Excerpted text START
CLS05 - Enterobacteriaceae (Brief)

  1. Enterobacteriaciae - general characteristics (micro appearance, spores, ___erobic, biochemical char., colony appearance) + exceptions
    • G- rods or coccobacili (when young)
    • Non spore forming
    • Facultative anaerobes
    • Oxidase - (except Plesiomonas shigelloides)
    • Glucose fermentation +
    • Nitrate -> Nitrite + (except Photorhabdus, Xernohabdus)
    • Motile + (except Klebsiella, Shigella, Yersinia)
    • Catalase + (except Shigella dysentariae type 1)
    • Large moist gray colonies on TSA/BAP
  2. True pathogens vs opportunist genera
    • True Pathogens: Salmonella, Shigella, Yersinia, Pathogenic E. coli
    • Opportunists: Citrobacter, Cronobacter, Edwardsiella, Enterobacter, Escherichia, Hafnia, Klebsiella, Morganella, Pantoea, Plesiomonas, Proteus, Serratia
  3. What Ag assoc w/ most enterobacteriaceae?  Why important?
    • O (somatic) Ag: heat-stabile Ag on cell wall
    • H (flagellar) Ag: heat-labile Ag on surface of flagella
    • K (capsular) Ag: heat-labile polysaccharide assoc w/ encapsulated spp
    • Ag can be detected w/ ELISA and serology
  4. Escherichia sp info (habitat, related to, motility, complications)
    • Very common colon isolate (marker of fecal contamination in water)
    • Related to Shigella (DIFFER IN LAC FERM - E. coli is +)
    • Highly motile via peritrichous flagella
    • 4 toxins
    • a-hemolysin: forms pores in host cells
    • Shiga toxin: inhibits protein synthesis
    • Labile toxin (LT): similar to cholera toxin - much diarrhea
    • Stabile toxin (ST): electrolyte loss - much diarrhea
  5. E. coli imp biochemical
    • TSI: A/A
    • Indole: +
  6. UPEC info (name, habitat, diseases, virulence factors)
    • Uropathogenic E. coli
    • Normal flora of large intestine
    • Cause UTIs, disease in immunocomp
    • Special virulence factors...
    • pili: allow adherance to epithelium during flushing events
    • cytolysins: kill WBCs, inhibit phagocytosis/chemotaxis
    • aerobactin: chelate iron
  7. 5 categories of diarrheagenic E. coli.  Basis of differentiation?
    • ETEC, EIEC, EPEC, EHEC, EAEC
    • Differentiation based on virulence factors, clinical manifestation, epidemiology, O and H serotypes
  8. ETEC info (name, transmission, dose, symptoms)
    • Enterotoxigenic E. coli
    • "traveler's diarrhea"
    • self limiting, fecal/oral trans., high infective dose (10^6 - 10^10)
    • watery diarrhea, nausea, abdominal cramps
    • diagnosis not usually necessary
  9. EIEC info (name, mechanism, symptoms, diagnosis)
Excerpted text END
▶ _Exercise A_:
Set down the part of the Enterobacteriaceae notes that begins at the words "CLS05 - Enterobacteriaceae" and stops after the words "dysentariae type 1)", keeping every character unchanged.
▶ _Exercise B_:
Answer these questions from the Enterobacteriaceae notes:
(i) Which test are Enterobacteriaceae negative for, with Plesiomonas shigelloides given as the exception?
(ii) What infective dose range is given for ETEC?
(iii) What does a-hemolysin do?
▶ _Exercise C_:
Decide whether each statement agrees with the Enterobacteriaceae notes. Answer yes or no, and quote the deciding words.
(i) Klebsiella is listed among the true pathogens.
(ii) The H antigen is heat-labile.
(iii) UPEC are normal flora of the small intestine.
Provided data START
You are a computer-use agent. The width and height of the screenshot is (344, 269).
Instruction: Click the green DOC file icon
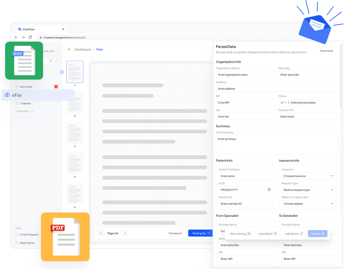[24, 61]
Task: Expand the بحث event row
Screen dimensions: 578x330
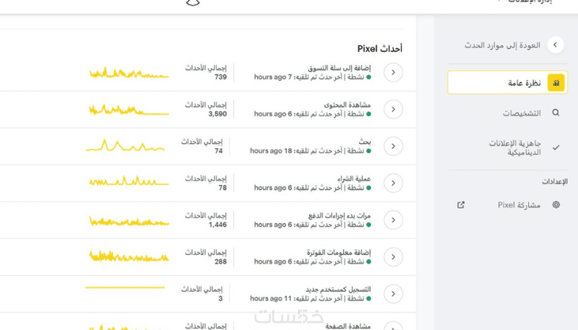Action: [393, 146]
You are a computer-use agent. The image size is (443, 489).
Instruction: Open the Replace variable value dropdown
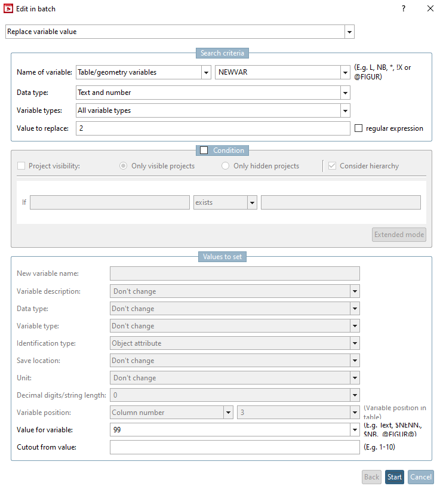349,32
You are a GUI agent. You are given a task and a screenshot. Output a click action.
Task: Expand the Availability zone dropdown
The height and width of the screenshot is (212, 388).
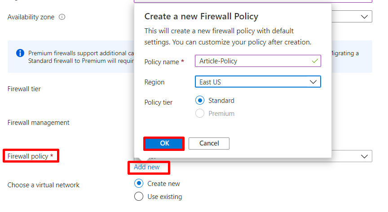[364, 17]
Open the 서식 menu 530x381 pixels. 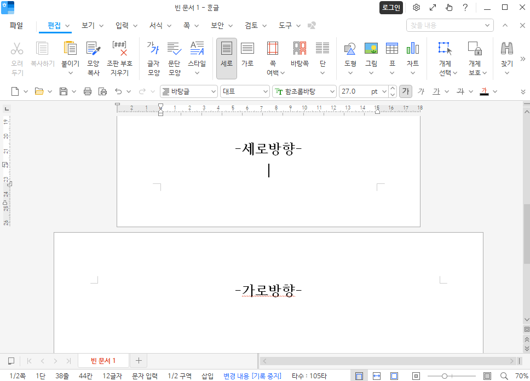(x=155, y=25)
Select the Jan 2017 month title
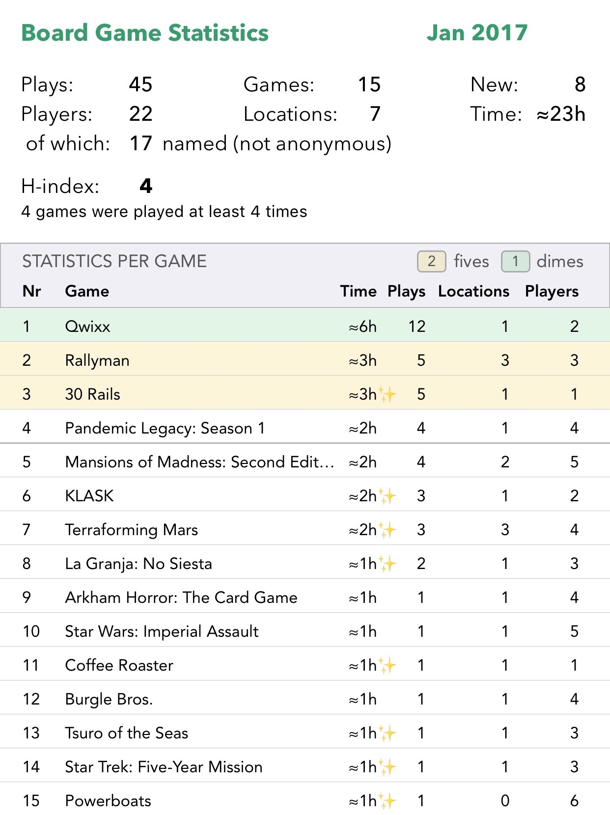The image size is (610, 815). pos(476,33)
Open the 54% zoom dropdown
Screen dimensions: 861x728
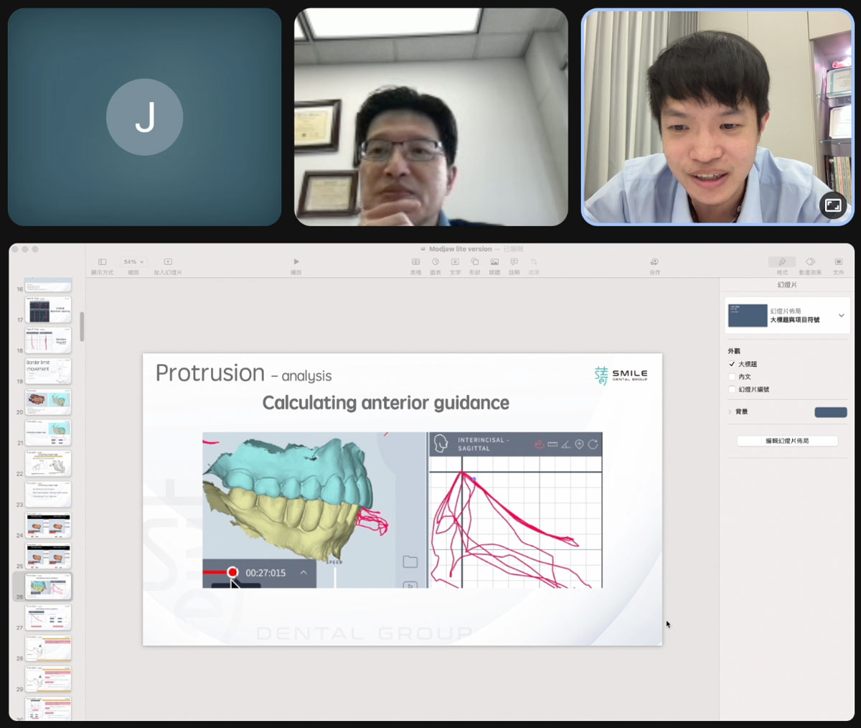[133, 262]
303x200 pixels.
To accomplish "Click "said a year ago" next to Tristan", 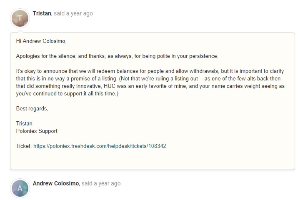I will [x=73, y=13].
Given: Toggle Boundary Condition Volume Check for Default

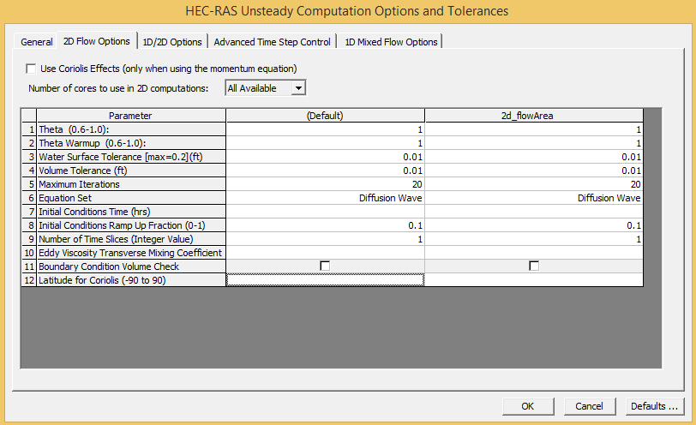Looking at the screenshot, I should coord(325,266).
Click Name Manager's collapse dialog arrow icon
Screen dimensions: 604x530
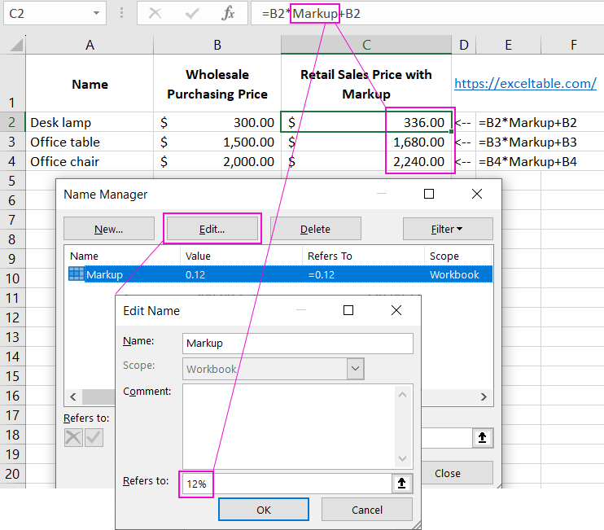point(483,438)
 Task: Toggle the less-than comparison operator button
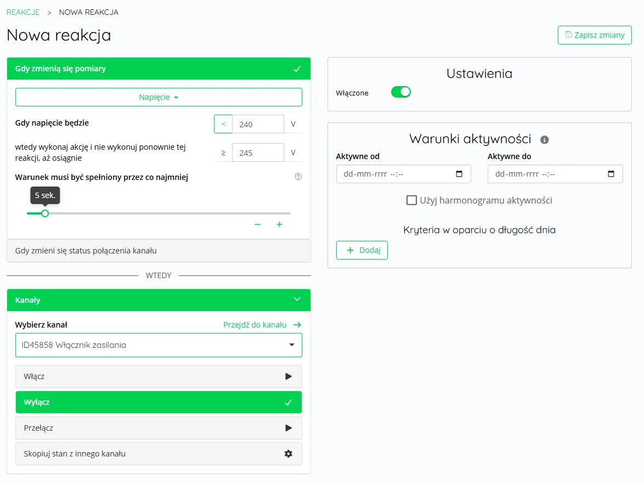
Provided data END
Provided data START
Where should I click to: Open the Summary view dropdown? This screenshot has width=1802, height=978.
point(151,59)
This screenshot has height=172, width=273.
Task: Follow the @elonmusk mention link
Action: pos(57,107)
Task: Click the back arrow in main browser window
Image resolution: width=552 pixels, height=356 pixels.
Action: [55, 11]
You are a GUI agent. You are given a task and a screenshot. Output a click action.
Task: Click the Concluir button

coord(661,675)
Provided data END
▶ _Answer A_:
CLS05 - Enterobacteriaceae (Brief)

  1. Enterobacteriaciae - general characteristics (micro appearance, spores, ___erobic, biochemical char., colony appearance) + exceptions
    • G- rods or coccobacili (when young)
    • Non spore forming
    • Facultative anaerobes
    • Oxidase - (except Plesiomonas shigelloides)
    • Glucose fermentation +
    • Nitrate -> Nitrite + (except Photorhabdus, Xernohabdus)
    • Motile + (except Klebsiella, Shigella, Yersinia)
    • Catalase + (except Shigella dysentariae type 1)

▶ _Answer B_:
(i) Oxidase
(ii) 10^6 - 10^10
(iii) It forms pores in host cells.

▶ _Answer C_:
(i) No: "True Pathogens: Salmonella, Shigella, Yersinia, Pathogenic E. coli"
(ii) Yes: "H (flagellar) Ag: heat-labile Ag on surface of flagella"
(iii) No: "Normal flora of large intestine"